---
<strong>
    <h1 align='center'><strong>GemSim</strong></h1>
</strong>

---

## **Difference between `nltk.word_tokenize` and `gensim.utils.simple_preprocess`**?


In [13]:
from nltk.tokenize import word_tokenize
nltk.download('punkt', quiet=True)

text = "How's it going, folks?"
tokens = word_tokenize(text)
print(tokens)

['How', "'s", 'it', 'going', ',', 'folks', '?']


In [14]:
from gensim.utils import simple_preprocess

text = "How's it going, folks?"
tokens = simple_preprocess(text)
print(tokens)

['how', 'it', 'going', 'folks']


### **When to use which?**

- if we need more fine-grained and **linguistically sophisticated** tokenization, especially when dealing with `contractions`, `punctuation`, and other `complex` cases, you should use `nltk.word_tokenize`.

- On the other hand, if you prefer a simple and efficient tokenization approach that splits text into words based on whitespace and removes non-alphanumeric characters, you can use gensim.utils.simple_preprocess. The choice between them depends on the specific requirements of your NLP task.

In [17]:
import gensim
import string
import nltk
from nltk.corpus import stopwords
from pprint import pprint

nltk.download('stopwords', quiet=True)

def preprocess_text(text):
    text = text.lower()                                                               # Lowercase the text
    text = ''.join([char for char in text if char not in string.punctuation])         # Remove punctuation
    tokens = gensim.utils.simple_preprocess(text, deacc=False, min_len=2, max_len=15) # Tokenization
    stop_words = set(stopwords.words('english'))                                      # Remove stop words
    tokens = [word for word in tokens if word not in stop_words]
    return tokens


corpus = [
    "This is an EXAMPLE sentence.",
    "Another sentence with SOME punctuation!",
    "Remove STOP words from this text. And it has extra spaces   between  words!",
    "How's it going, folks? I can't believe it's already September 2023!",
    "This text contains numbers like 123 and symbols #@$%! Testing...",
    "NLP is fantastic! Isn't it?",
    "Let's test our function on this corpus."
]

# Preprocess the corpus
preprocessed_corpus = [preprocess_text(doc) for doc in corpus]

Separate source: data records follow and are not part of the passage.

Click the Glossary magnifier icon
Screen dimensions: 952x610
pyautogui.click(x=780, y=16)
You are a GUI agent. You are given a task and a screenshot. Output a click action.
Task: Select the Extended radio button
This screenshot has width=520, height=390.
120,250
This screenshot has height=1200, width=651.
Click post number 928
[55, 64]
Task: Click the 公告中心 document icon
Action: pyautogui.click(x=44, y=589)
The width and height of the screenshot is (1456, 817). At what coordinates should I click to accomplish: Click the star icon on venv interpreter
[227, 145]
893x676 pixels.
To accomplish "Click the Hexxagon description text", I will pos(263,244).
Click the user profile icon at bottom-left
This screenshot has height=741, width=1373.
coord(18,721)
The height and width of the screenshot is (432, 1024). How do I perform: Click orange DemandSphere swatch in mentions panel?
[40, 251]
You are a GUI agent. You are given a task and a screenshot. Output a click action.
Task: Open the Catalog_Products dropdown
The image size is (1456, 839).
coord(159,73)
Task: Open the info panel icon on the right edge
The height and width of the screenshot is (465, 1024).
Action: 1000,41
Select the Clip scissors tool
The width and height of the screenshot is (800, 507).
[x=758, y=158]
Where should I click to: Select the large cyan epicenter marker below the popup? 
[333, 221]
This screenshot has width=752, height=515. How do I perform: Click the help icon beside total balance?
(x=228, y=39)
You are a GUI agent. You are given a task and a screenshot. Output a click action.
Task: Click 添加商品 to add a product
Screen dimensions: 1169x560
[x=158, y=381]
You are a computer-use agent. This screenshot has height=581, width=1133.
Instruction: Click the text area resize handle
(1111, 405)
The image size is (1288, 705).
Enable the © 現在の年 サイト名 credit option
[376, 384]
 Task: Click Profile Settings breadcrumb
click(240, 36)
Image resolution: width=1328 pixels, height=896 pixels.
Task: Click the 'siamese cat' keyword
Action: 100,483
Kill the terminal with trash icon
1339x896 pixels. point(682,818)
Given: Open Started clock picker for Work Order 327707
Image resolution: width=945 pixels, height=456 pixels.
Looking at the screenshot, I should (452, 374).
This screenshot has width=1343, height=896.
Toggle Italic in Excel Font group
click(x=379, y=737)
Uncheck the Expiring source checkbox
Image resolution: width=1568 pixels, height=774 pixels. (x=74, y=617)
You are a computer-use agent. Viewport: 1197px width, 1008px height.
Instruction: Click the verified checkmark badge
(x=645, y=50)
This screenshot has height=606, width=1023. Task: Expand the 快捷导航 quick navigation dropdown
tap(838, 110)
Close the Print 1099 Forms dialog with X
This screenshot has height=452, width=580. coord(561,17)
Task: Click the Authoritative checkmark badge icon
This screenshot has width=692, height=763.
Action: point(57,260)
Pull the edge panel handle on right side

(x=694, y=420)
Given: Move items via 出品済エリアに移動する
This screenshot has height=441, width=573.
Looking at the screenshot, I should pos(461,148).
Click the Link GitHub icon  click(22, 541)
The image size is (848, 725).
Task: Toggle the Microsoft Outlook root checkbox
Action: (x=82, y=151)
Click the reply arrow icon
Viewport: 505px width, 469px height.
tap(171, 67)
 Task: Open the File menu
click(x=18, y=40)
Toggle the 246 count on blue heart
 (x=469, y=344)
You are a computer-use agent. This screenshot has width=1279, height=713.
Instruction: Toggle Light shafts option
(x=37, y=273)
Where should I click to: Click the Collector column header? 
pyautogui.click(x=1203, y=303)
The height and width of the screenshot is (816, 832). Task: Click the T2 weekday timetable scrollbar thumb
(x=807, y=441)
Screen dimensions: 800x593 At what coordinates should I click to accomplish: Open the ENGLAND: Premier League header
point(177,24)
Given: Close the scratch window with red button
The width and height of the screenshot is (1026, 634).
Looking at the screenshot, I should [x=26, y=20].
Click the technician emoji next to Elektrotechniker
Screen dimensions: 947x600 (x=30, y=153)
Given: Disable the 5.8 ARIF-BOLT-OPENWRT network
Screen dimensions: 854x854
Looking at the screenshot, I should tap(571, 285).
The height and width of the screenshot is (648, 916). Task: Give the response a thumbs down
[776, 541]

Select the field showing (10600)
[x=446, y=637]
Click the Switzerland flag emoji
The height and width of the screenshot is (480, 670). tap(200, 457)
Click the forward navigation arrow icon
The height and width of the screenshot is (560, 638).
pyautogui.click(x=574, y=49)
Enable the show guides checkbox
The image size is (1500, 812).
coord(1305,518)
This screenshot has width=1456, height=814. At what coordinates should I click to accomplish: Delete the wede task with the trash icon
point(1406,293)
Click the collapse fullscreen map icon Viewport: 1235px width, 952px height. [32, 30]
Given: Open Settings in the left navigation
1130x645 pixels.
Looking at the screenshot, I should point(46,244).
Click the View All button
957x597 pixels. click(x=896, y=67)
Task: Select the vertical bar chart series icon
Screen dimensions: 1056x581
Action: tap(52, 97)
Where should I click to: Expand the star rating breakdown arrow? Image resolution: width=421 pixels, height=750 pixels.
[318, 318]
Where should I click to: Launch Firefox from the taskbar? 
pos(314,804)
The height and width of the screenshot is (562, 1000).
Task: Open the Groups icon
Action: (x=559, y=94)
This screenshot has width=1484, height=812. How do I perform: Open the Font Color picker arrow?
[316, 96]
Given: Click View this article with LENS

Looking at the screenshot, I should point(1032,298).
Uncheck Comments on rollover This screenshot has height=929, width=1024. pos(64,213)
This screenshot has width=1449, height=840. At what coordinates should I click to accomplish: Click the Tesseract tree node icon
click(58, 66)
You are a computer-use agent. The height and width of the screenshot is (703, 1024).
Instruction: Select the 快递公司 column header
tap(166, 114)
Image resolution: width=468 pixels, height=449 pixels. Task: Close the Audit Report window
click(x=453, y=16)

# Example output for the first document:
pprint(preprocessed_corpus)

[['example', 'sentence'],
 ['another', 'sentence', 'punctuation'],
 ['remove', 'stop', 'words', 'text', 'extra', 'spaces', 'words'],
 ['hows', 'going', 'folks', 'cant', 'believe', 'already', 'september'],
 ['text', 'contains', 'numbers', 'like', 'symbols', 'testing'],
 ['nlp', 'fantastic', 'isnt'],
 ['lets', 'test', 'function', 'corpus']]